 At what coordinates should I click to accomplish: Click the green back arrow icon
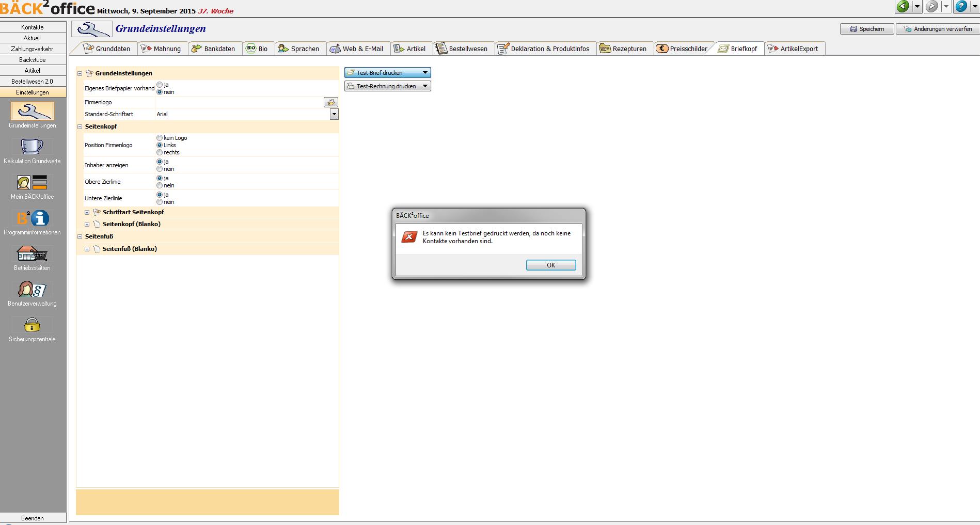[903, 7]
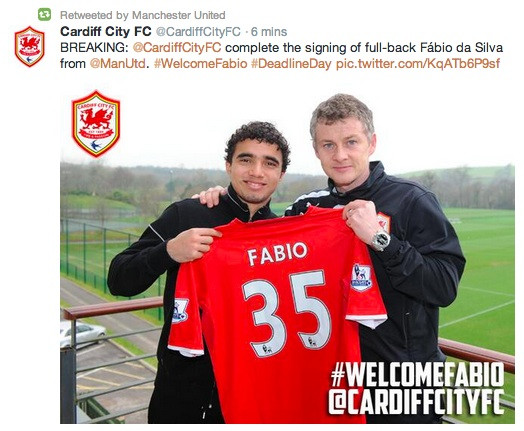
Task: Open the Cardiff City FC profile avatar
Action: pos(30,46)
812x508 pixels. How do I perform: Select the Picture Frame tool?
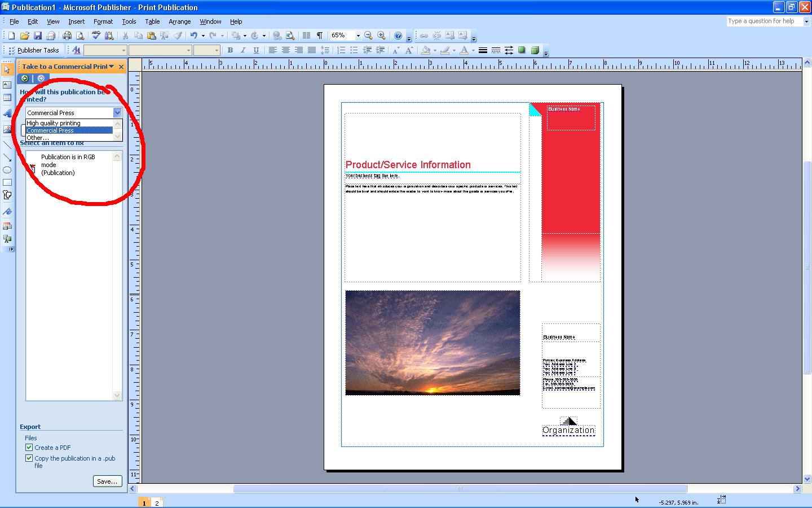click(7, 129)
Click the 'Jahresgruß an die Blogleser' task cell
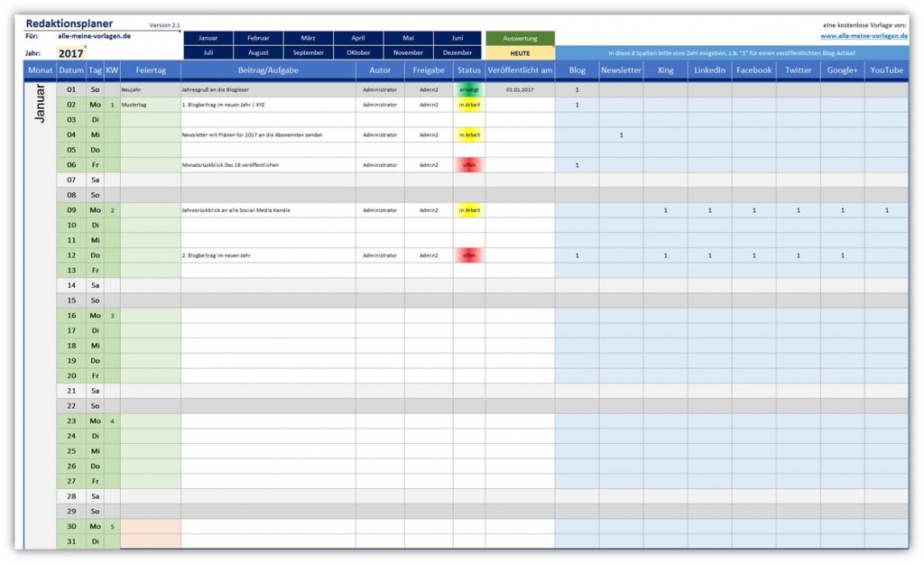 pyautogui.click(x=268, y=90)
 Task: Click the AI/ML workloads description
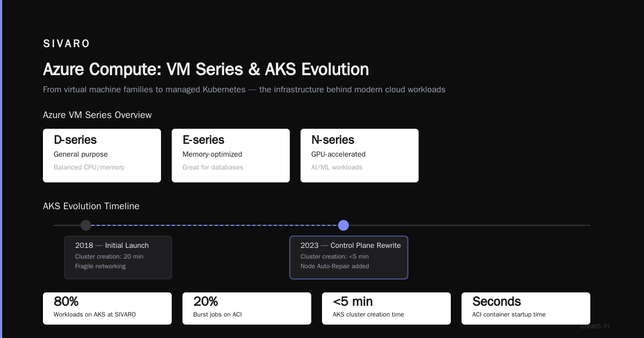[337, 167]
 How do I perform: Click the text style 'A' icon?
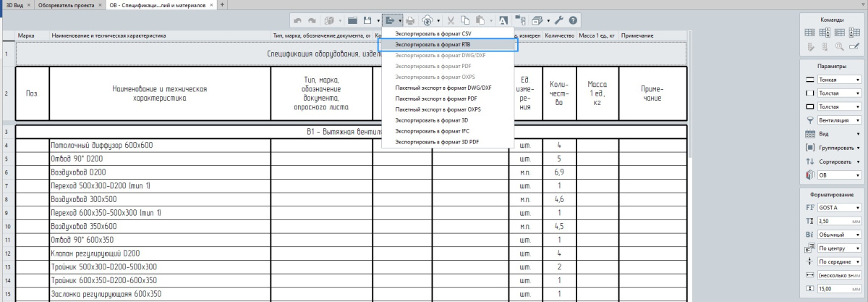503,21
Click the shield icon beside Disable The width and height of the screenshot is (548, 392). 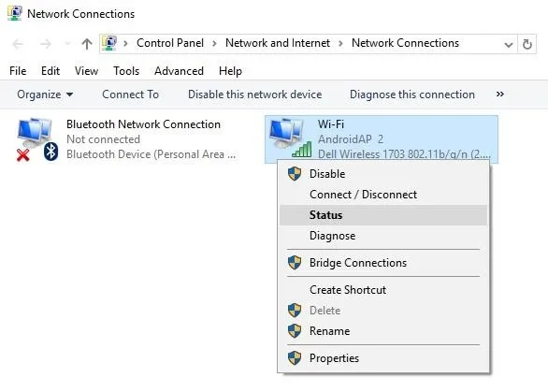tap(295, 173)
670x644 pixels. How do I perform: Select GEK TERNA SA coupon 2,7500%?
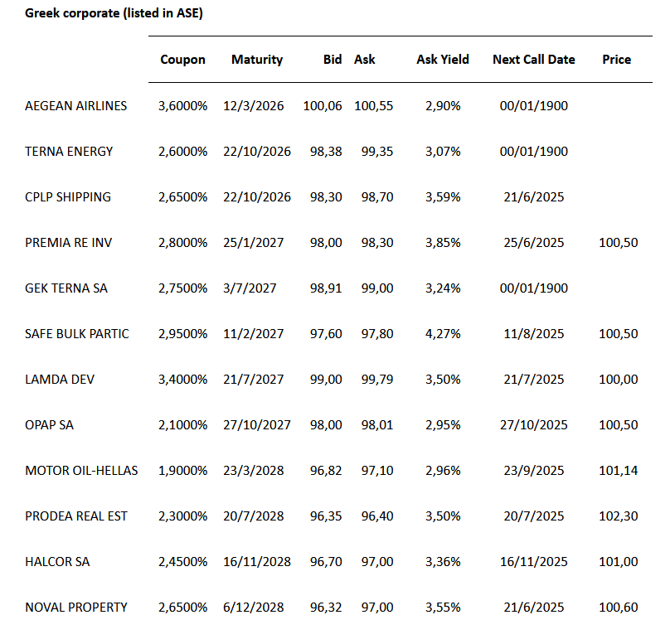182,288
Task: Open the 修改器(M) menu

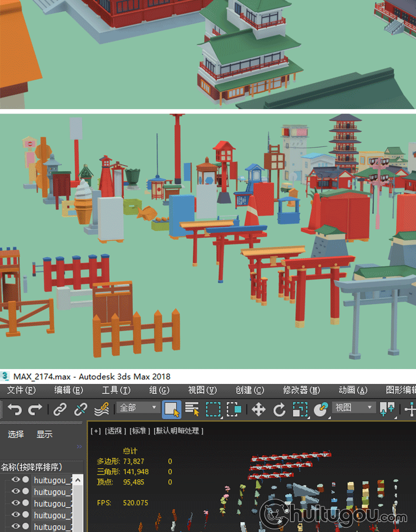Action: click(301, 390)

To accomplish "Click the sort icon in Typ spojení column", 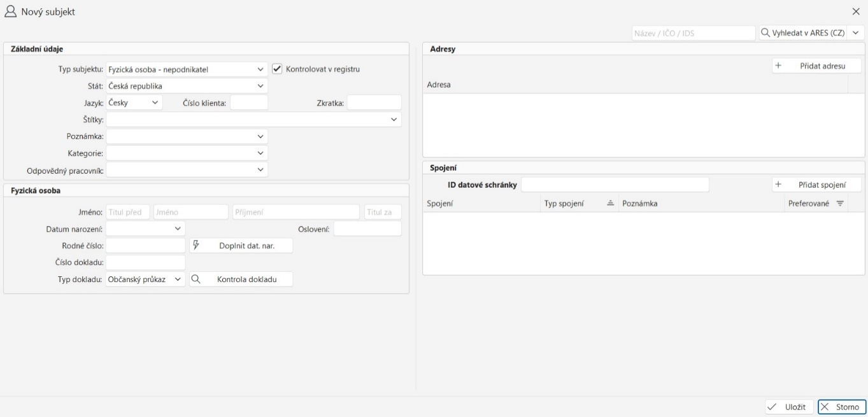I will pyautogui.click(x=609, y=203).
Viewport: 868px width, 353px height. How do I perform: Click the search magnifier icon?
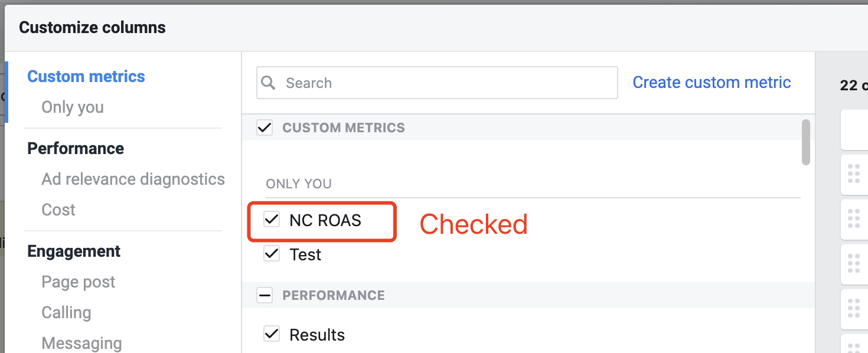point(269,83)
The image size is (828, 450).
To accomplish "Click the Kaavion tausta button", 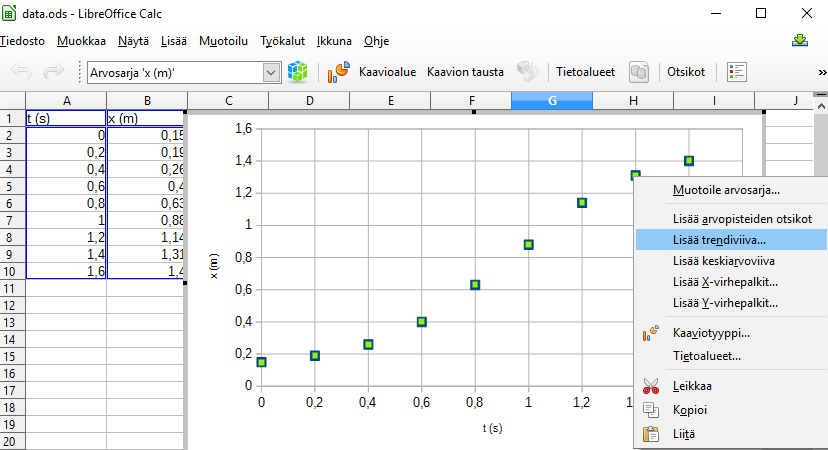I will coord(465,72).
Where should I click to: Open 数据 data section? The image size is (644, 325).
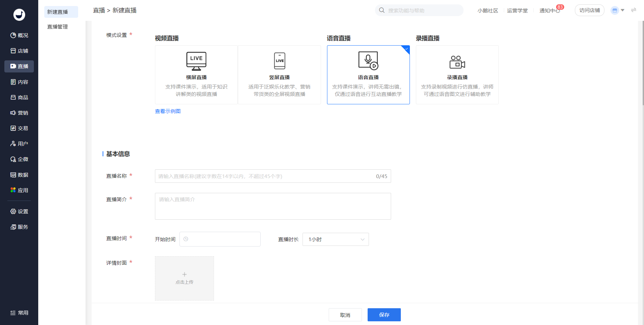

● PROMPT:
From the material above, gather all lines that include the string "image" and copy them.

● WRITTEN ANSWER:
The image size is (828, 450).
Where should I click to: Open 数据 data section? The image size is (644, 325).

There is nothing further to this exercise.